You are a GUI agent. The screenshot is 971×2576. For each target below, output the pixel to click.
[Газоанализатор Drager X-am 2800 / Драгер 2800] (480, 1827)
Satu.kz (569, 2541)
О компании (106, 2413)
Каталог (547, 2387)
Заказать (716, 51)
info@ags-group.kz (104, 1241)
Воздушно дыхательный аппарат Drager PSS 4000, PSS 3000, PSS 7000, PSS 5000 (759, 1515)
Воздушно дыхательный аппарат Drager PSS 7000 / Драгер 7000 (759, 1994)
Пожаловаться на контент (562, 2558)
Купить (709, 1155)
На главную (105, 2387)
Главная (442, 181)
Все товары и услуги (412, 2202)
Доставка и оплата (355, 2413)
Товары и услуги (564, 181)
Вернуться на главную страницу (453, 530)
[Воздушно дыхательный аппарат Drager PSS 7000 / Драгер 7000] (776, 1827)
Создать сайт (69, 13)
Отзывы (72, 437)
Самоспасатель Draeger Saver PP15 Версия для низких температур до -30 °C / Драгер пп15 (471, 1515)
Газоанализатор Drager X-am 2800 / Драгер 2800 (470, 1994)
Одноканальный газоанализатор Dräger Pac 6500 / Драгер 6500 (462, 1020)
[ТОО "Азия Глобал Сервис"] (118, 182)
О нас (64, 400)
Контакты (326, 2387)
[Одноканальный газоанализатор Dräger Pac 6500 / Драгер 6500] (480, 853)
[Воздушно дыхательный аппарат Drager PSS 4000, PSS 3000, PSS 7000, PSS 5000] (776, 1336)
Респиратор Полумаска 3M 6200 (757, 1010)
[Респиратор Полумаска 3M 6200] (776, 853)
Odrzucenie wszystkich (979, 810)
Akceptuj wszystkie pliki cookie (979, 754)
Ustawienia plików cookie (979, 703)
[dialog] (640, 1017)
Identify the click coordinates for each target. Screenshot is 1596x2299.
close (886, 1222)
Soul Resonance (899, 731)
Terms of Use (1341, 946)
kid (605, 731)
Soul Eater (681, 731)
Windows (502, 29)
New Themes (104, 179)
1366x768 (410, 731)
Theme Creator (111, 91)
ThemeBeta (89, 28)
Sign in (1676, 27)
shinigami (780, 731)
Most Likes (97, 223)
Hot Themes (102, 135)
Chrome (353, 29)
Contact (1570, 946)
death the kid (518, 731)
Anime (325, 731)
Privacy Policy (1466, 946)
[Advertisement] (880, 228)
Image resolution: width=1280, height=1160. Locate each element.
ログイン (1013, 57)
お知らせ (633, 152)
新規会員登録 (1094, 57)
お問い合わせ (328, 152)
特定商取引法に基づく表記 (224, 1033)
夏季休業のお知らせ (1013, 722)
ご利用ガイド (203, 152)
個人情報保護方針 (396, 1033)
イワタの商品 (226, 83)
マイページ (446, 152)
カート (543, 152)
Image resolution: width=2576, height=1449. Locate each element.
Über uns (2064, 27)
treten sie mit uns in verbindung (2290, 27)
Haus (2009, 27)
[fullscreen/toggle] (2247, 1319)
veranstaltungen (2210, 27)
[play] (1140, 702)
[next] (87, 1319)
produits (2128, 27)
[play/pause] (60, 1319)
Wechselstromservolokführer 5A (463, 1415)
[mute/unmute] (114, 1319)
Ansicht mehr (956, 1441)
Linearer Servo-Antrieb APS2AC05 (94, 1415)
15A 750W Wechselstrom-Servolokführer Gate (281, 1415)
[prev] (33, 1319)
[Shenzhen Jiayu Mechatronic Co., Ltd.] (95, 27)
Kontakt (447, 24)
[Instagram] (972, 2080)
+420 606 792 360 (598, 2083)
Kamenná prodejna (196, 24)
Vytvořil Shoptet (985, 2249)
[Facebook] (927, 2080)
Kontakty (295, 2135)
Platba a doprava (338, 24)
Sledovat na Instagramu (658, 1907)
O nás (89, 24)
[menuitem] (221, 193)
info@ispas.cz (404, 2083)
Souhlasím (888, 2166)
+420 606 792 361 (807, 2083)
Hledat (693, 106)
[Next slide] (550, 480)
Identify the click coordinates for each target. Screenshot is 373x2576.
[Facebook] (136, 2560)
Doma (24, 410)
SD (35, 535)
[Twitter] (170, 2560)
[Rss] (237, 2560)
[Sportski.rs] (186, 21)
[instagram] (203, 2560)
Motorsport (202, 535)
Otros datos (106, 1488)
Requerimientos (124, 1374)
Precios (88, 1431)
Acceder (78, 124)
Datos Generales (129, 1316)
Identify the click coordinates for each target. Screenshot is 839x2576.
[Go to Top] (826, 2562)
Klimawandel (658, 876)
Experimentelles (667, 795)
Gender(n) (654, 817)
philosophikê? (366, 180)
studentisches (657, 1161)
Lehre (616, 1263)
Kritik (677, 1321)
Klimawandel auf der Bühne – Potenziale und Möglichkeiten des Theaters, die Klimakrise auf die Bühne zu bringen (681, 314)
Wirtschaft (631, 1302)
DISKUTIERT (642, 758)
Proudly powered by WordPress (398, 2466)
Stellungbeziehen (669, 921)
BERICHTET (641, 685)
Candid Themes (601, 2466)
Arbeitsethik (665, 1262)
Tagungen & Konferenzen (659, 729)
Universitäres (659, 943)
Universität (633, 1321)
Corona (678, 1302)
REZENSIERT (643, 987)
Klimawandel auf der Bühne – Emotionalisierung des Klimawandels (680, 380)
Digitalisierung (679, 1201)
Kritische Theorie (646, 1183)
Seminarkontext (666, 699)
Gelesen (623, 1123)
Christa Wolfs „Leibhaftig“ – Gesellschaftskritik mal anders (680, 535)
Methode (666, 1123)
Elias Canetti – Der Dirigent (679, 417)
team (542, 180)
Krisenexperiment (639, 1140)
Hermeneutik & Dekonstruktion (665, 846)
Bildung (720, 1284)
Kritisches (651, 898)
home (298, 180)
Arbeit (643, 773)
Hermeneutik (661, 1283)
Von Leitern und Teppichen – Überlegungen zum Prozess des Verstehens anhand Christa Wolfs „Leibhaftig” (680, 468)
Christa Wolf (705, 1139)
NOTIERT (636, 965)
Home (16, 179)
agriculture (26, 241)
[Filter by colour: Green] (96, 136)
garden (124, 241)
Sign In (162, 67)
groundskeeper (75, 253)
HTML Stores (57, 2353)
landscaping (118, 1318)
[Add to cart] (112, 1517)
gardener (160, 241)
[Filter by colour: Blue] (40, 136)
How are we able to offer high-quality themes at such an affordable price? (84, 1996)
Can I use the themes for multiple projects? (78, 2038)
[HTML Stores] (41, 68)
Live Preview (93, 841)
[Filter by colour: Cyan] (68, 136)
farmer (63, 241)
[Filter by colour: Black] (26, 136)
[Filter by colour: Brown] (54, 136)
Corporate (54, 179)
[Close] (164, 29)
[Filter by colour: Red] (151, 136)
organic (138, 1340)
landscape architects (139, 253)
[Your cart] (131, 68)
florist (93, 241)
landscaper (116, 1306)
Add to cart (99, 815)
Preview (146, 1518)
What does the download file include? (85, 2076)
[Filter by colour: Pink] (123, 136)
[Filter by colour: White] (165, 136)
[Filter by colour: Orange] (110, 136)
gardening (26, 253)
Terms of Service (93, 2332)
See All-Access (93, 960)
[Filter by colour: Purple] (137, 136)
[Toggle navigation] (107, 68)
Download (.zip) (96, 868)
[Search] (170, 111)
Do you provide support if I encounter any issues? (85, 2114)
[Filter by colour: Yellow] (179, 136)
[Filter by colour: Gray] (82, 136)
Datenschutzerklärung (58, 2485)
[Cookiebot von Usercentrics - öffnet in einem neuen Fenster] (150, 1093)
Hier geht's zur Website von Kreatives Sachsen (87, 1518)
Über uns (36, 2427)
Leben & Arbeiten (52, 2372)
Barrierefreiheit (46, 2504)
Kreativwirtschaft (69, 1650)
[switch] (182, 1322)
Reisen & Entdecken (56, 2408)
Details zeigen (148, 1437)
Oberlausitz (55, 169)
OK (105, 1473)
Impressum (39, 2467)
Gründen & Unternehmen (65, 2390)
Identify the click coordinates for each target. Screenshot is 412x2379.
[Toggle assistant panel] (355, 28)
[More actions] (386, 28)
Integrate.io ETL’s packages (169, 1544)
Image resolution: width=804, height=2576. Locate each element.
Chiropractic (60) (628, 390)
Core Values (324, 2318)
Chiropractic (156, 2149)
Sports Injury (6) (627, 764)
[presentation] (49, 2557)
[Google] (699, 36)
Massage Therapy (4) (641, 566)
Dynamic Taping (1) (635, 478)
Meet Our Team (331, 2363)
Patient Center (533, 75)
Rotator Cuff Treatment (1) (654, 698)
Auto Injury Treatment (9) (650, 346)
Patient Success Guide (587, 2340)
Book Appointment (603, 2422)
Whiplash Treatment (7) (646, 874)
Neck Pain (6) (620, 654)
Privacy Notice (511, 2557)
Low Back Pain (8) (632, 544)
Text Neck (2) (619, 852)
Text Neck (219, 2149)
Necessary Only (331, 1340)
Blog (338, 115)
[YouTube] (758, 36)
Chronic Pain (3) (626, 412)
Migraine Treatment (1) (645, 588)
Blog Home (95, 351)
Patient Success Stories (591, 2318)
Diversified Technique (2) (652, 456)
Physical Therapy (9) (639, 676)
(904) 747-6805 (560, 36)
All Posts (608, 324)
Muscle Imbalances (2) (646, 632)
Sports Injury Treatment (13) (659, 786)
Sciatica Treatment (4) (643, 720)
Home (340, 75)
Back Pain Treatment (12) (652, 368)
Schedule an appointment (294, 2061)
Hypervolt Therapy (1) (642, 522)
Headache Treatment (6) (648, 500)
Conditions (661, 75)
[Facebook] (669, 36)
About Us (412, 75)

● Instructions for the task
Only the line containing "Migraine Treatment (1) (645, 588)" and the lines after it, up to and including the last line of the data, should appear in the answer, exactly as written.

● The answer
Migraine Treatment (1) (645, 588)
Blog Home (95, 351)
Patient Success Stories (591, 2318)
Diversified Technique (2) (652, 456)
Physical Therapy (9) (639, 676)
(904) 747-6805 (560, 36)
All Posts (608, 324)
Muscle Imbalances (2) (646, 632)
Sports Injury Treatment (13) (659, 786)
Sciatica Treatment (4) (643, 720)
Home (340, 75)
Back Pain Treatment (12) (652, 368)
Schedule an appointment (294, 2061)
Hypervolt Therapy (1) (642, 522)
Headache Treatment (6) (648, 500)
Conditions (661, 75)
[Facebook] (669, 36)
About Us (412, 75)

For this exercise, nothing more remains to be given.